Stolen cybertools posted for auction
Probe yet to link accused thief with online sale
WASHINGTON — Investigators pursuing what they believe to be the largest case of mishandling classified documents in U.S. history have found that the huge trove of stolen documents in the possession of a National Security Agency contractor included top-secret NSA hacking tools that two months ago were offered for sale on the internet.
They have been hunting for electronic clues that could link those cybertools — computer code posted online for auction by an anonymous group calling itself the Shadow Brokers — to the home computers of the contractor, Harold T. Martin III, who was arrested in late August on charges of theft of government property and mishandling of classified information.
But so far, the investigators have been frustrated in their attempt to prove that Martin deliberately leaked or sold the hacking tools to the Shadow Brokers or, alternatively, that someone hacked into his computer or otherwise took them without his knowledge. While they have found some forensic clues that he might be the source, the evidence is not conclusive, according to a dozen officials. All spoke on condition of anonymity.

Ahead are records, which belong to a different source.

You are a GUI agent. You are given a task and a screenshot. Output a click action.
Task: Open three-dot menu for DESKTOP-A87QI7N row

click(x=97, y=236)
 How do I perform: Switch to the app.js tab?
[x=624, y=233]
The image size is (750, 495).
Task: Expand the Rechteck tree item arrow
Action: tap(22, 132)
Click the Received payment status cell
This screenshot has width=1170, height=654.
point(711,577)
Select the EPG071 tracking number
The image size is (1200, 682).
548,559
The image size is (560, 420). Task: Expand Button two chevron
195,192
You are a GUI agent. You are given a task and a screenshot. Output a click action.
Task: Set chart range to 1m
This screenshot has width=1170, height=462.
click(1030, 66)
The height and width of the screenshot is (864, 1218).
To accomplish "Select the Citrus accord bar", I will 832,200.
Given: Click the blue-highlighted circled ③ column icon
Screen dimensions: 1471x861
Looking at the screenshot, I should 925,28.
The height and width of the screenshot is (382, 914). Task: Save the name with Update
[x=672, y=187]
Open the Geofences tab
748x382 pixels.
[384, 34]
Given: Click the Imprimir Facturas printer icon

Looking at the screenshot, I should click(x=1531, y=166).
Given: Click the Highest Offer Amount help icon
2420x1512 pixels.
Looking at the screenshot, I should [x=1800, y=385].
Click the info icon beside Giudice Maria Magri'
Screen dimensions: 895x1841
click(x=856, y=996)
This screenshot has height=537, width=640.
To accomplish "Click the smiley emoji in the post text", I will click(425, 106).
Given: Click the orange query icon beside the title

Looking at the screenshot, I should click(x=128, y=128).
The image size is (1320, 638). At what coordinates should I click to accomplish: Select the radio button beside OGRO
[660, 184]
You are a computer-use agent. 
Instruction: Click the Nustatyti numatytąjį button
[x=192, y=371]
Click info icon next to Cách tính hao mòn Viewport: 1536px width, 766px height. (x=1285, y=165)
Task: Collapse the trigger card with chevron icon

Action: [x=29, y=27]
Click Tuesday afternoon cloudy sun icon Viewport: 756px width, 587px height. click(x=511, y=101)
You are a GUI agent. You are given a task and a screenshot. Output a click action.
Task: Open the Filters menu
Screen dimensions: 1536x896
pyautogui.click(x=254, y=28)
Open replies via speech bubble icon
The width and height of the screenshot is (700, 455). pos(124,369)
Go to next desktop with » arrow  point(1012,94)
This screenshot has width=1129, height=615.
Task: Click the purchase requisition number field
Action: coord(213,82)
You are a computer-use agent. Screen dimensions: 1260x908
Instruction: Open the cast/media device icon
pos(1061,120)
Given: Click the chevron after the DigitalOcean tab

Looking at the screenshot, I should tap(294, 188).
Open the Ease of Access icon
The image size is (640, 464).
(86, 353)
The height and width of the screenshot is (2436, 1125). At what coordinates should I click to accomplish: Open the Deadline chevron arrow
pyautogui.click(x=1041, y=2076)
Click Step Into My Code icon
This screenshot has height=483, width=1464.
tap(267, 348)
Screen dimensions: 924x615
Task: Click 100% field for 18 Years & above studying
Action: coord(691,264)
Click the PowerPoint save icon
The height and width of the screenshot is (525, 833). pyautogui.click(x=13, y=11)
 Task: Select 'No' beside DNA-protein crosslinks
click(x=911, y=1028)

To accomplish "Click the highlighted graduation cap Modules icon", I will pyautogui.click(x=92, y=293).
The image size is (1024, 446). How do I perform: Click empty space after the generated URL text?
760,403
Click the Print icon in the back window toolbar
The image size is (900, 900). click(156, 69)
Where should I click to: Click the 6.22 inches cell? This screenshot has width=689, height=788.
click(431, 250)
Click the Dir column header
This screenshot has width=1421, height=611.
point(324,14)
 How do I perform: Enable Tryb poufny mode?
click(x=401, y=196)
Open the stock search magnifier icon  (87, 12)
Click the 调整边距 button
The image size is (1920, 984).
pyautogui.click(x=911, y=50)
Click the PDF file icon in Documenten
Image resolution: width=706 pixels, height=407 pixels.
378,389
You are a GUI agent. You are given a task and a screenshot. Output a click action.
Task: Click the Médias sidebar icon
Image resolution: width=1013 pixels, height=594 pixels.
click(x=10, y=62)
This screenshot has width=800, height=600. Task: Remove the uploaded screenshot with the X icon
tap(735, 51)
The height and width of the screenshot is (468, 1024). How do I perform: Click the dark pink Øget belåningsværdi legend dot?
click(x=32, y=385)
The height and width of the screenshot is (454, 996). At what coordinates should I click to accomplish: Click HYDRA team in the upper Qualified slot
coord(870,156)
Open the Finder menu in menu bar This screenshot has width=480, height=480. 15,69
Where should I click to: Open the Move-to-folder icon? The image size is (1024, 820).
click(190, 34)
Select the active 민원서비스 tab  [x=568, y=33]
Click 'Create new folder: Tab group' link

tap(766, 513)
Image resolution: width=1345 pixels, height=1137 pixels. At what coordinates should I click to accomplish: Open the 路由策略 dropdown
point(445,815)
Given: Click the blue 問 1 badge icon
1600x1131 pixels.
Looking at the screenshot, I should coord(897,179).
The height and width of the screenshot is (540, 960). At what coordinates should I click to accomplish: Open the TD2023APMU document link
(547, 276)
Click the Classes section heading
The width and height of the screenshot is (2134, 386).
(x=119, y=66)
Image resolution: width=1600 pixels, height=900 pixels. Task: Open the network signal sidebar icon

Martin has insisted that he got in the habit of taking material home so he could improve his skills and be better at his job, according to these officials. He has explained how he took the classified material but denied having knowingly passed it to anyone else.
The material the FBI found in his possession added up to “many terabytes,” according to court papers, which would make it by far the largest unauthorized leak of classified material from the classified sector. One terabyte of data is equal to the contents of about 1 million books.
FBI agents, advised by NSA technical experts, do not believe Martin is fully cooperating, the officials say.
He has spoken mainly through his lawyers. They declined to comment before a detention hearing set for Friday in federal court.